GIVEN TEXT:
⁂

At six o'clock on the morning of November 7, Captain Fry and thirty-six of his crew and twelve passengers were brutally butchered in the presence of a ferocious mob, who mangled the senseless remains.
There still survived ninety-three unfortunates. By this time the telegraph had spread the terrible news throughout the world, and awakened a tempest of indignation everywhere save in Havanna and Madrid. Even in Spain, at the time enjoying a government nominally republican, there was some surprise at the horrible tragedy, and Señor Castelar, his humanity spurred up by a peremptory despatch from the English Foreign Office, was moved to beseech of his lieutenant to be a little less hasty in his action. The appeal was unheeded, and all of the hapless victims were condemned to immediate execution. But General Buriel had made an epicure's mistake in prolonging his feast.
There was no American vessel of war in the neighbourhood of Santiago de Cuba, but, what was more to the purpose, as far as the fate of the prisoners was concerned, there was the inevitable British man-of-war within a day's sail. The sloop Niobe lay in the harbour of Kingston, with half of her crew on shore liberty, when the news of the massacre reached her commander, Sir Lambton Loraine. He sailed at once for Santiago. An English captain does not need instructions in such an emergency. He has standing orders and can trust to his nation for support of his acts. "I am an English subject," said Thompson, a sailor of the Virginius, "and they won't dare lay hands on me." He knew his countrymen, but he mistook the Spaniard.
He and fifteen compatriots were among the murdered fifty-three.

⁂

SET TASK A:
According to the passage on the Virginius massacre, why did Sir Lambton Loraine sail for Santiago at once without waiting for instructions? Answer in one to three sentences.
SET TASK B:
In the passage on the Virginius massacre, where was the sloop Niobe lying when the news reached her commander?
SET TASK C:
Duplicate the passage on the Virginius massacre from "At six o'clock" to "the senseless remains.".
The lines after this point are separate material with no connection to the passage on the Virginius massacre.

SOURCE MATERIAL:
⁂

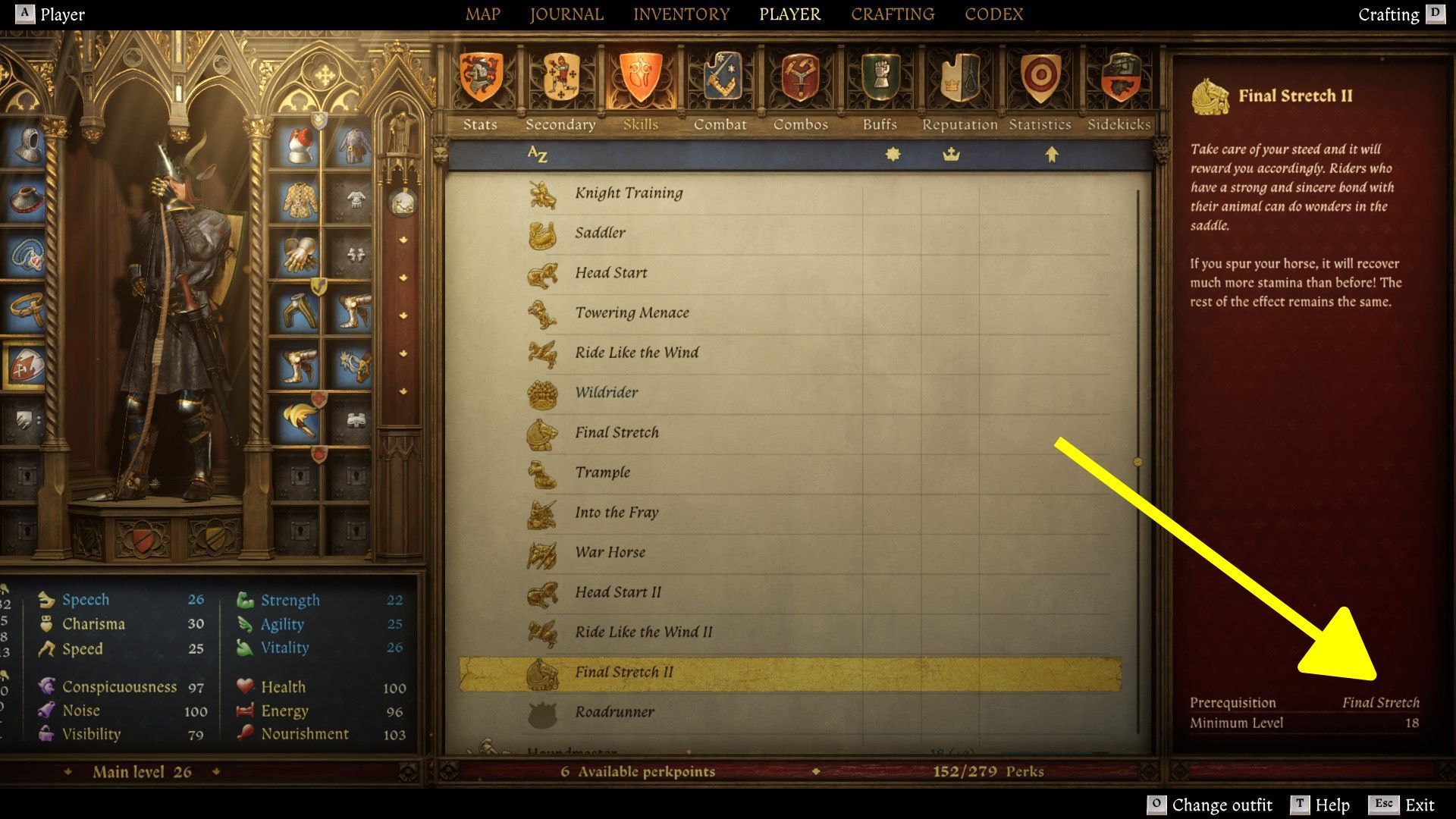Screen dimensions: 1456x819
Task: Switch to the INVENTORY tab
Action: [x=681, y=14]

⁂

COMPLETE RESPONSE A:
An English captain does not need instructions in such an emergency. He has standing orders and can trust his nation to support his acts.

COMPLETE RESPONSE B:
She lay in the harbour of Kingston.

COMPLETE RESPONSE C:
At six o'clock on the morning of November 7, Captain Fry and thirty-six of his crew and twelve passengers were brutally butchered in the presence of a ferocious mob, who mangled the senseless remains.